WHAT TO DO -
Reproduce the material below with "dropdown" swapped for "drop-down menu" and everything else left as is, omitting the pictures.

EXTRACTED INFORMATION -
__________

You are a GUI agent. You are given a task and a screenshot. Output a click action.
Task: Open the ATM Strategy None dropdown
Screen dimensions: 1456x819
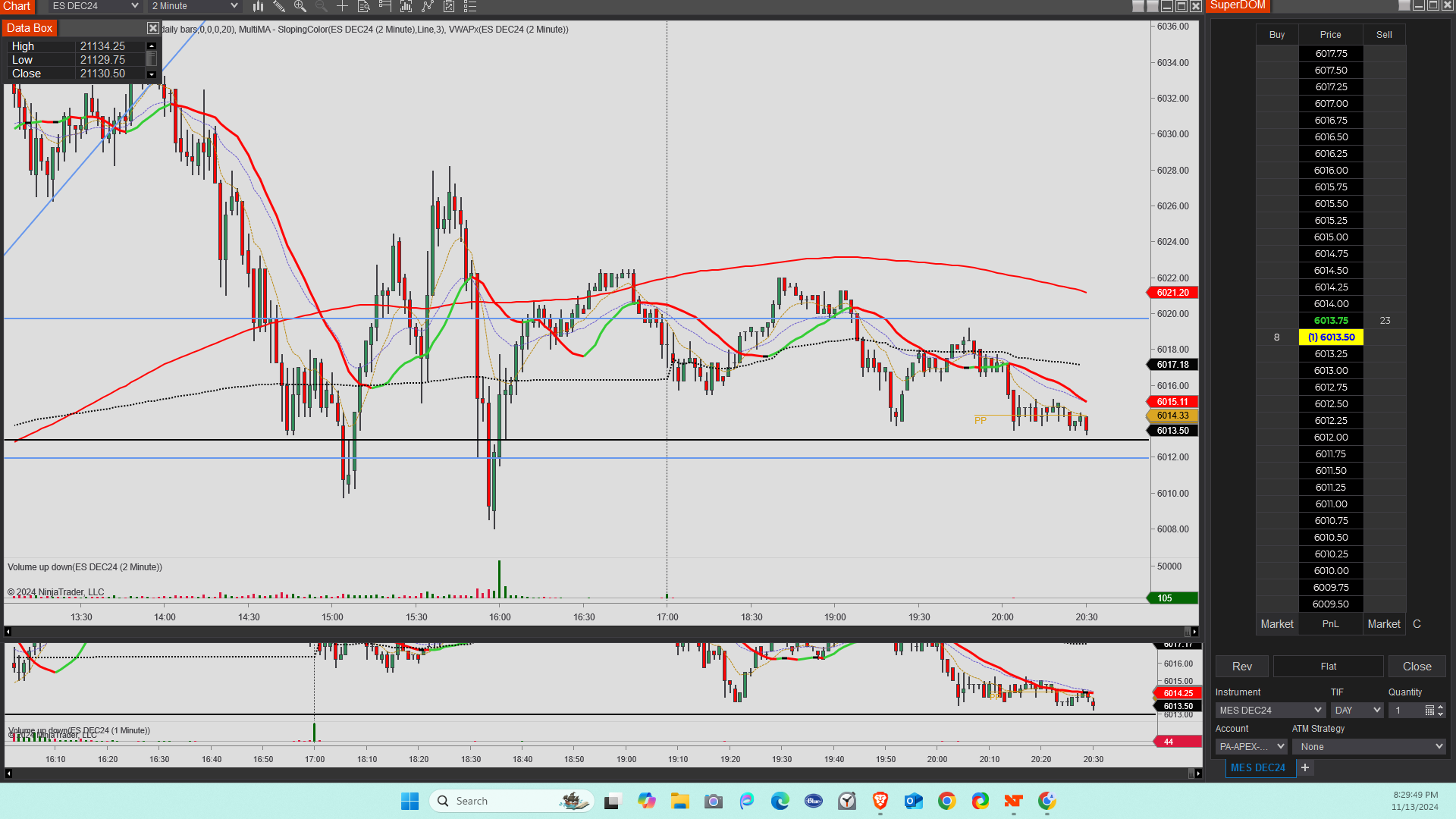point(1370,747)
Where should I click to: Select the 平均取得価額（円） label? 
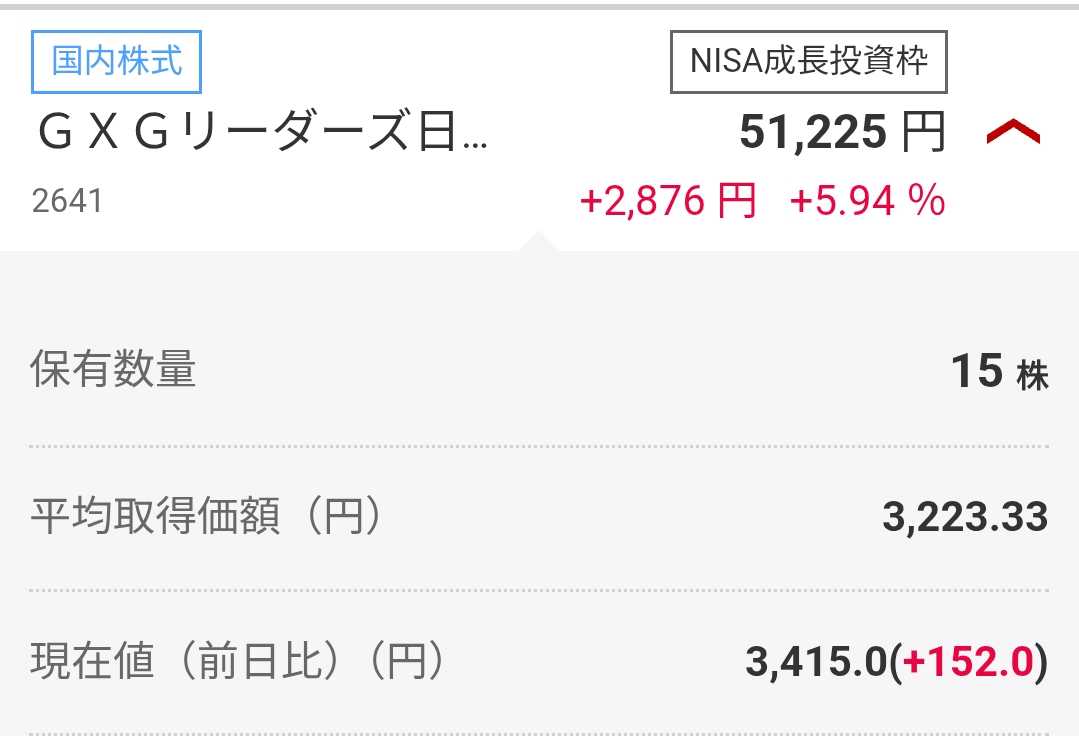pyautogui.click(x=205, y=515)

__________

TASK RESPONSE -
You are a GUI agent. You are given a task and a screenshot. Output a click action.
Task: Open the ATM Strategy None drop-down menu
Screen dimensions: 1456x819
point(1370,747)
Where should I click to: Select the 平均取得価額（円） label? 
pyautogui.click(x=205, y=515)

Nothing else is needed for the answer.